US companies will keep their work forces as lean as they possibly can and try to locate subsidiaries in countries with more rational economic policies than are being enacted in the US. American workers will suffer and the energy sector will likely be a disaster (along with health care), but that doesn't mean companies can't be well run, make profits and sell, if not to Americans, to the thriving countries around the world, who are not as foolish as we are. They are the economies of the future. They don't have Obama leading them to disaster.

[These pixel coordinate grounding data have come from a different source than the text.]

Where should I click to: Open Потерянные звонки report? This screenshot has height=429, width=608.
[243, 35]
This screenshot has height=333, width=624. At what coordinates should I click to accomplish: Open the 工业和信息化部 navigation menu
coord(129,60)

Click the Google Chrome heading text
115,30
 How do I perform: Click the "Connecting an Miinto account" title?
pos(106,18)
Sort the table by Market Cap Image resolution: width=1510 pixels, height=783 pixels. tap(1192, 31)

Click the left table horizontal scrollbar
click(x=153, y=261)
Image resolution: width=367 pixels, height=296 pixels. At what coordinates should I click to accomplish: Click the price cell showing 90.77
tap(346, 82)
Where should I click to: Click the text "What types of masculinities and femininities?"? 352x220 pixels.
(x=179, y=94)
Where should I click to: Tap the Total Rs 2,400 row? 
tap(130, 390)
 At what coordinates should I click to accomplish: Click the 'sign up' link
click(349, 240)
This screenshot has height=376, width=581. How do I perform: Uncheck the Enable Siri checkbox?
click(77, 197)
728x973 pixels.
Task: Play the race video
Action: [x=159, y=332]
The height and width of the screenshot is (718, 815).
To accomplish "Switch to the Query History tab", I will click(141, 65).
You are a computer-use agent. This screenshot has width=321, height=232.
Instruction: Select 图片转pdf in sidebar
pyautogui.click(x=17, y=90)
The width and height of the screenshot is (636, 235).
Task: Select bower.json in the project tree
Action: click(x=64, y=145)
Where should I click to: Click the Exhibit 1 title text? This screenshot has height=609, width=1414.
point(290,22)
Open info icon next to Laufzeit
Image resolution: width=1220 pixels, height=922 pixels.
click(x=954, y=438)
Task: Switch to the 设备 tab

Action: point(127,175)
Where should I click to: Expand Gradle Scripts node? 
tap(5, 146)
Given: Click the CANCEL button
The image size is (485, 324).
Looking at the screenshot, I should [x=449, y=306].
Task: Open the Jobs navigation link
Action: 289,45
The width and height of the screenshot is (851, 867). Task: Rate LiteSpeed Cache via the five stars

Wealthy Americans will find new ways to shelter their income (or they will simply relocate), while the average American will find his/her take home pay drastically reduced (assuming he/she has any take home pay). Unless the government embarks on a wealth tax (and nothing is off the table with these folks), then the only real victims of the Obama plans will be the American middle class who will have a permanently reduced standard of living. They can't hide their income from the increasing tax rates that are on the way and they can't avoid picking up the new, enormous cost of health care, which will come right out of their pay.

It's the average American that loses and loses big in the Obama future. You can tell from the polls they sense the disaster coming, but with heavy Democratic majorities there seems little that can be done about it. Obama, himself, is enjoying the situation. Not burdened with knowledge of economics and totally ignorant of free markets or the private sector, Obama views the coming disaster as a utopia that emanates from his coffee-house dreams and discussions from his Harvard days. Obama himself will never have to experience the enormous burdens that he is in the process of placing on future generations of Americans. He has plenty of wealth (he bought a $ 2 million home six years ago) and he will get plenty more.

But, the average American can't hide. Having destroyed the public schools, the coffee-house crowd now intends to destroy the energy sector, the health care sector, the auto sector, and the financial sector. There won't be much left. As gloomy as this all sounds, stocks may do fine. They see what's coming and can take steps to avoid hiring employees and to move their energy consuming production offshore. Only the average American gets hurt in this deal.

Watch China and India and the economic policies they adopt. They know perfectly well that we are walking the plank. They will be happy to pick up where we leave off.